Problématiques de la thanatologie médico-légale

 

Le champ d’activité de la thanatologie médico-légale regroupe :

 

- les examens externes de cadavre (le terme de levée de corps ne doit en principe être utilisé que lorsque ces examens ont lieu in situ, c’est-à-dire sur les lieux de découverte du cadavre) ;

- les autopsies médico-légales, dans lesquelles l’examen externe du corps est complété par une dissection complète de ce dernier.

 

Les examens externes de cadavre sont toujours réalisés sur réquisition d’un Officier de Police Judiciaire (policier ou gendarme) ou d’un magistrat du Parquet (Procureur de la République ou l’un de ses substituts), plus rarement sur ordonnance de commission d’expert émanant d’un magistrat du siège. Les autopsies médico-légales ne peuvent

être ordonnées que par un magistrat du Parquet (le cas le plus fréquent) ou du siège.

 

Les examens externes de cadavre et autopsies médico-légales sont pour but essentiel la détermination des causes et circonstances de la mort. Par cause de la mort on entend le processus morbide ou l’agent extérieur (traumatisme, intoxication…) ayant conduit à la survenue du décès en essayant de reconstituer la succession d’évènements

(enchaînement anatomo-clinique) responsables de ce décès ; exemples : hémorragie interne massive causée par une plaie du ventricule gauche par projectile d’arme à feu, asphyxie aiguë par inhalation de vomissements dans le cadre d’un coma éthylique, défaillance multi-viscérale en rapport avec l’évolution terminale d’un cancer digestif

métastasé, … Les circonstances du décès désignent le contexte évènementiel dans lequel vient s’inscrire le mécanisme causal du décès ; par ordre de fréquence décroissante les quatre principales circonstances de décès sont : mort naturelle, accident, suicide, homicide. Dans ce contexte, le rôle du médecin légiste en tant qu’auxiliaire de justice vise principalement à renseigner les autorités sur le fait de savoir si le décès peut être en rapport avec une infraction pénale (crime ou délit) ou s’il peut avoir des conséquences au plan des juridictions civiles (exemple : recherche d’indemnisation pour un décès pouvant être en rapport avec un accident médical).

 

L’autopsie médico-légale s’oppose à l’autopsie médicale (ou hospitalière, ou scientifique) en ce sens qu’il n’existe aucune opposition possible de la part de la famille ou des proches du défunt quels que soient les motifs invoqués (philosophiques, religieux, …) et même si ce dernier avait fait de son vivant connaître son opposition à la réalisation d’un tel acte.
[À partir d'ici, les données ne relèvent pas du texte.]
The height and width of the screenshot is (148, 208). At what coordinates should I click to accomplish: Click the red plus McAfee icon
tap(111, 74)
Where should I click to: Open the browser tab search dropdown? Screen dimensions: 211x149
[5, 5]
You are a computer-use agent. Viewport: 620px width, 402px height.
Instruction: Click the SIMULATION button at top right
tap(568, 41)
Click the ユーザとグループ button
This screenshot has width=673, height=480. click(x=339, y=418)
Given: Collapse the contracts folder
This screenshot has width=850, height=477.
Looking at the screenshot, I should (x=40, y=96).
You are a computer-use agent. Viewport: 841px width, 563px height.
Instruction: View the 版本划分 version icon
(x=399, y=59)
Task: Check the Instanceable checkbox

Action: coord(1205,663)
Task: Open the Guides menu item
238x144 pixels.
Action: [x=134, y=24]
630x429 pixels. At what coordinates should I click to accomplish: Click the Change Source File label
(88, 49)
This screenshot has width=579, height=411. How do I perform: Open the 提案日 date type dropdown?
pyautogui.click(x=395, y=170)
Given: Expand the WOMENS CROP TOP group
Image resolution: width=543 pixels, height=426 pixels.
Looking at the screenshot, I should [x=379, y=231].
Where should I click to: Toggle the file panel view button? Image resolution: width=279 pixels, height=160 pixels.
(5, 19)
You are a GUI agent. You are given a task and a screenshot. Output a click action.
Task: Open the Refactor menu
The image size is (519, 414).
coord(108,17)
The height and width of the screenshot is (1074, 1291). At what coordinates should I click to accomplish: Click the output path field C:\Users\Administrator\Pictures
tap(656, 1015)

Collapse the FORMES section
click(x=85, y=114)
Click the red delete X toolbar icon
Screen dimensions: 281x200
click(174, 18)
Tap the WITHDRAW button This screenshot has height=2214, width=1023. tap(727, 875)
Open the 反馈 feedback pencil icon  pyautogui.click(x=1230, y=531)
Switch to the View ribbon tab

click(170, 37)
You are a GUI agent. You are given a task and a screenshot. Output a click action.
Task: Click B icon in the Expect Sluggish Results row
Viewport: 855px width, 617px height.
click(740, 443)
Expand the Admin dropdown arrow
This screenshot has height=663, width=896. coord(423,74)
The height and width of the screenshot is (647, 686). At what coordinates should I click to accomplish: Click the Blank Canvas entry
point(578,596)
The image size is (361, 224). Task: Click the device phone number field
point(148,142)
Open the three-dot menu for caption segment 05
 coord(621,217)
En droit français, les circonstances dans lesquelles un examen externe ou une autopsie médico-légale doivent être ordonnées ne figurent dans aucun texte législatif. Une recommandation européenne (recommandation n° R (99) 3 du Comité des Ministres aux Etats membres en date du 2 février 1999) relative à l’harmonisation des règles en matière d’autopsie médico-légale précise les points suivants :

 

1) En cas de décès qui pourrait être du à une cause non naturelle, l’autorité compétente, accompagnée d’un ou de plusieurs médecins légistes, devrait procéder dans les cas appropriés à l’examen des lieux et du cadavre, et décider

si une autopsie s’avère nécessaire.

 

2) Les autopsies devraient être réalisées dans tous les cas de morts non naturelles évidences ou suspectées, quel que soit le délai entre l’événement responsable de la mort et la mort elle-même, en particulier dans les cas suivants :

 

  • homicide (ou suspicion)

  • mort subite inattendue (notamment mort subite du nourrisson) ;

  • violation des droits de l’homme ;

  • suicide (ou suspicion) ;

  • suspicion de faute médicale ;

  • accidents de transport, du travail ou domestiques ;

  • maladie professionnelle ;

  • catastrophes naturelles ou technologiques ;

  • décès chez une personne privée de liberté ;

  • corps non identifiés ou restes squelettiques.

En pratique, le magistrat reste seul juge de l’opportunité d’investigations thanatologiques médico-légales sur un cadavre.

Les aspects juridiques pratiques de l’examen externe du cadavre et de l’autopsie seront abordés lors de la séance de travaux dirigés.